Commercial Property Woes Hit Pension Funds: Report

A new report finds the recent fall in commercial real estate values is beginning to affect the bottom lines of the nation’s big pension funds.

The value of U.S. commercial real estate owned by big pension funds fell five percent in the fourth quarter of 2007, twice the drop of the third quarter, according to an index from the MIT Center for Real Estate

The transaction-based index (TBI) tracks the price at which big pension funds buy and sell commercial properties, which include shopping malls, apartment complexes and office buildings. The cumulative fall since last year’s midsummer peak is now more than 7 percent.

“Pension funds are one of the significant investors in commercial real estate in the United States, both multifamily, office retail industrial properties and they're facing a challenge, the same challenges that a lot of other investors in the market are facing,” says Dr. Sam Chandon, Chief Economist at REIS, Inc.

Experts, like Chandon, blame the credit crunch, which has now bled over from the residential real estate market to the commercial market. There is simply less money available because the commercial mortgage backed securities market has slowed down so significantly over the last couple of months.

“With less money available to finance transactions, it has become more difficult to sell properties at the premium prices that we saw in early 2007,” adds Chandon.

The TBI saw tremendous growth — 64 percent — from 2004 to 2006, as the residential housing market began to wane. It then saw another 8 percent surge in the first half of 2007.
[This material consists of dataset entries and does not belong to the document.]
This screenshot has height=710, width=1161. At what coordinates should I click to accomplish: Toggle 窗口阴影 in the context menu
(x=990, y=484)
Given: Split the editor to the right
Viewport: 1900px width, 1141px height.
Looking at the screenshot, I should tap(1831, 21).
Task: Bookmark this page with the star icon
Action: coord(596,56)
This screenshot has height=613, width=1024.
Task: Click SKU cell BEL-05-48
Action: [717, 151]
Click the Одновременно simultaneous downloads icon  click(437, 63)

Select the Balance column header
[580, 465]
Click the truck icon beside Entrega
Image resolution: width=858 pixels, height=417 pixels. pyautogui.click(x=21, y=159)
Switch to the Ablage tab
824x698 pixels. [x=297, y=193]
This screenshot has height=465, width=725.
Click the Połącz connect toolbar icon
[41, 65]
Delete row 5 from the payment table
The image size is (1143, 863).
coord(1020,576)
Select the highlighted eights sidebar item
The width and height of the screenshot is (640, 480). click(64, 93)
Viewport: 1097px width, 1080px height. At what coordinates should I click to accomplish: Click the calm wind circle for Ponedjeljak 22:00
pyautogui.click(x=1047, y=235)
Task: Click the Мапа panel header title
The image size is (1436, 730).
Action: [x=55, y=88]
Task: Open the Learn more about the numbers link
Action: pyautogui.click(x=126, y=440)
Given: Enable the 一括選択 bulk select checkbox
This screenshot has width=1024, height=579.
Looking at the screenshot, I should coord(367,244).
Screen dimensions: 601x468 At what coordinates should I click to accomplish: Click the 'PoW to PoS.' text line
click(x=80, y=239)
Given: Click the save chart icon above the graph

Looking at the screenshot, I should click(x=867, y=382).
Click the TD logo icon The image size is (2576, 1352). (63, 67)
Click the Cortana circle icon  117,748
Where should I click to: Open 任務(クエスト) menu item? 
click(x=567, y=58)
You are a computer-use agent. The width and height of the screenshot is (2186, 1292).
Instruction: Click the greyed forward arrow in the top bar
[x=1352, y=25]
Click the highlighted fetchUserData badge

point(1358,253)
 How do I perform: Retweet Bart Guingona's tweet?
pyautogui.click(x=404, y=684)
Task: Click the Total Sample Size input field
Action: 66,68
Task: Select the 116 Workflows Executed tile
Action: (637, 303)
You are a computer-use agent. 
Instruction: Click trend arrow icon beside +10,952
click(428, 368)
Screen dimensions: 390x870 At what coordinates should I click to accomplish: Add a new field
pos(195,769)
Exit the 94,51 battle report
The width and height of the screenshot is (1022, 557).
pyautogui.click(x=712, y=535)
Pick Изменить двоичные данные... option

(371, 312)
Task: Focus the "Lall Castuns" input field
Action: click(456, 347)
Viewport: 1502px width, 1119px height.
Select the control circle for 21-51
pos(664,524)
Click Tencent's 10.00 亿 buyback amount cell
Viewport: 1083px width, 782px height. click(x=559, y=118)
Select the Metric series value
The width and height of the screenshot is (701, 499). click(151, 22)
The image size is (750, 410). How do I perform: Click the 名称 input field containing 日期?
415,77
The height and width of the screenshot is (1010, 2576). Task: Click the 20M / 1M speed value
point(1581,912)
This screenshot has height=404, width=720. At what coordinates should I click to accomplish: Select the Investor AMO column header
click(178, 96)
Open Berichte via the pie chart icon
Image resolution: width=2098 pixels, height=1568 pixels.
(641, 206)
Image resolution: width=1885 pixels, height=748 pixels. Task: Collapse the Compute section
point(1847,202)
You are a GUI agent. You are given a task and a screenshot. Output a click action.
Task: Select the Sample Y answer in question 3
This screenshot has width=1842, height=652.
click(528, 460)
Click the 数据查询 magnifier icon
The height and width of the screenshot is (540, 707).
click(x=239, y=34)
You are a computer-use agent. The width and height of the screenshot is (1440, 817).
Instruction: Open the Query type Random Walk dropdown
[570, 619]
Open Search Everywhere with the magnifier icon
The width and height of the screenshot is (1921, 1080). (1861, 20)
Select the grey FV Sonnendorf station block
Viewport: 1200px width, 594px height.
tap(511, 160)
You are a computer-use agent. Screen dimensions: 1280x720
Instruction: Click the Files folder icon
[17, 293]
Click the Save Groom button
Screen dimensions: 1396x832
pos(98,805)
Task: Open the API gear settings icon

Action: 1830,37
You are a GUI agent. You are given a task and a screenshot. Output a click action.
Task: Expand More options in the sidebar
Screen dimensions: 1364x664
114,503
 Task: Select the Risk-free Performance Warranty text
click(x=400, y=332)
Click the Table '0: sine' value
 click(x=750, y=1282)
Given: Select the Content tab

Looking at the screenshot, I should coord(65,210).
“The price decline we see so far in commercial property as reflected in the TBI may simply represent a correction of the froth that occurred in early 2007 as a result of very aggressive commercial mortgage underwriting practices,” said MIT Center for Real Estate Director David Geltner in today’s release.

Despite the surge in the index in the first half of the year, 2007 marked the weakest annual performance for the index since 1992; that was when commercial property saw its worst crash since the Great Depression.

The drop in the index, however, does not directly translate into a drop in pension fund values, and that’s because pension funds rely to a great extent on the stability of the cash flows of the properties more than price appreciation.

“What we do see for commercial properties is that rents and vacancies remain stable in most markets, cash flows net operating income remain very stable,” says Chandon. The funds do see pressure, however, from less retail spending, which could affect those funds invested heavily in the retail space.

The MIT Center’s TBI is based on prices of properties sold from the National Council of Real Estate Investment Fiduciaries (NCREIF) database, and also includes appraisal information for all of the more than 5,000 NCREIF properties.